My eyes stung looking at him. I wanted that too, but it wasn’t as easy to feel. I didn’t know if I could ever get back there. Mom must have seen some of the conflict I was feeling, because she addressed me and Selena straight on.

“You’re not little kids anymore. I can’t tell you to hug and make up. You understand what’s going on here and we’re not going to hide the reality of this situation from you. What we are doing is telling you that your Dad and I are staying together. As much as all this hurts right now, it happened twenty years ago. Dad and I have worked hard at our marriage and loving each other these past decades and we’re not—” she stole a quick glance at Dad “—I’m not going to discount that. The truth is, we’re neither of us the same selfish and immature people we were when we first got married. Back then, I was too in love with myself to love anyone else the way I should have. I wanted to quit, so I did, and it was the biggest mistake of my life.”

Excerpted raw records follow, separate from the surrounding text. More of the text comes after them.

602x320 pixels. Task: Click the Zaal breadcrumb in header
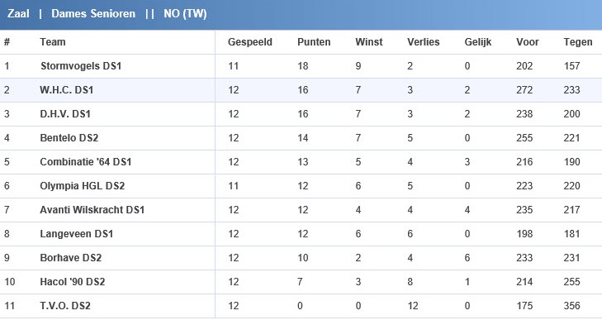pos(18,14)

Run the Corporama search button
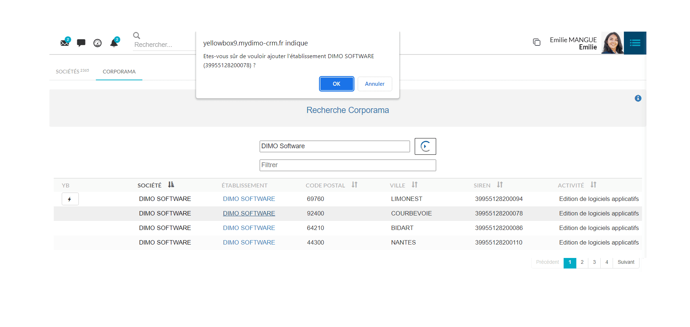(425, 146)
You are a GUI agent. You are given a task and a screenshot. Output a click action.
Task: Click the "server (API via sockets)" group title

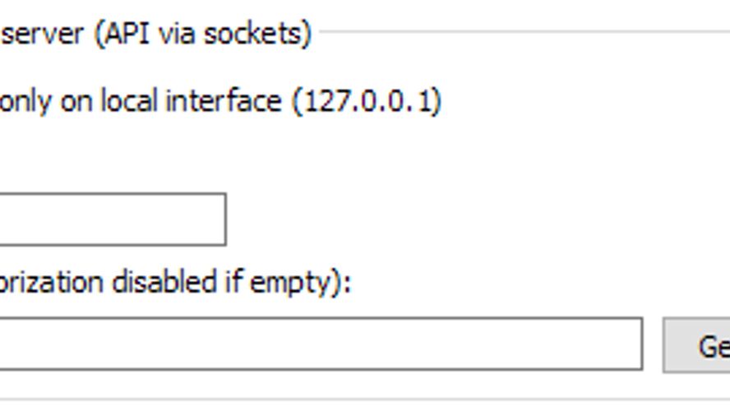(155, 34)
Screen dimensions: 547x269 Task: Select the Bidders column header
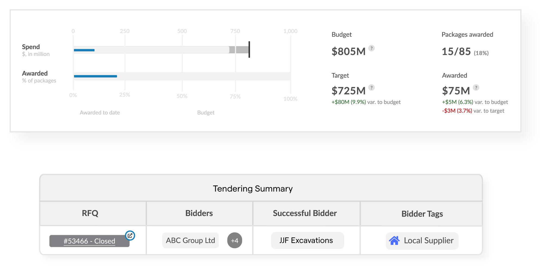point(199,214)
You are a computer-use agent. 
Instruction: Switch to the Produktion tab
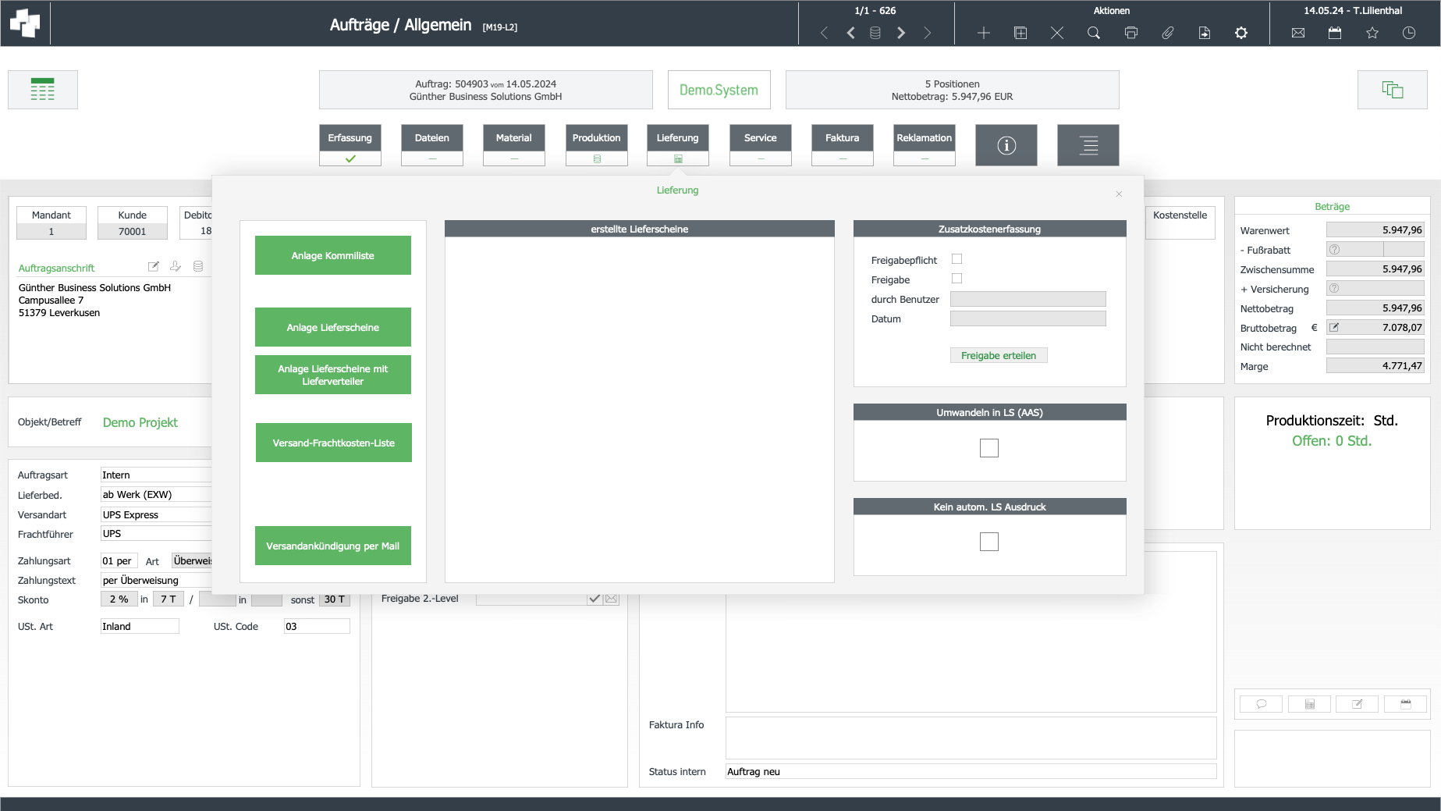point(596,138)
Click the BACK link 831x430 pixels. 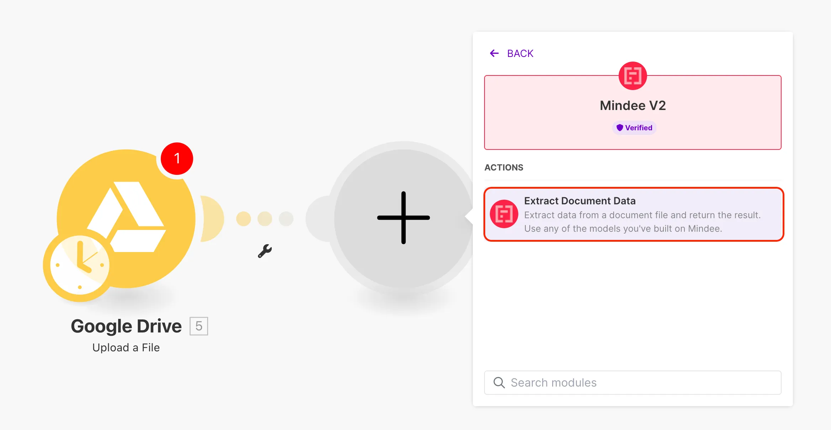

“I should have gone after you,” Dad said, gazing at her. “I was a coward and a fool, and I will regret every second that we were apart until the day I die.”

The regret clawing though Dad’s voice brought goose bumps to my skin. And it was more than his words and hers; it was the way they looked at each other when they said them. It was so naked that I had to look away. But the second I did, my gaze fell on Selena and the tears swimming in her eyes. They were for our parents, for the scene before us and the love no one in that room could deny, but I felt them for someone else too.

Whatever equilibrium I’d regained watching my parents recommit themselves to each other and our family lurched away. There was one other big question that hadn’t been answered.

“Mom,” I said, slowing after that because I needed to pick my words very carefully. “What about Brandon?”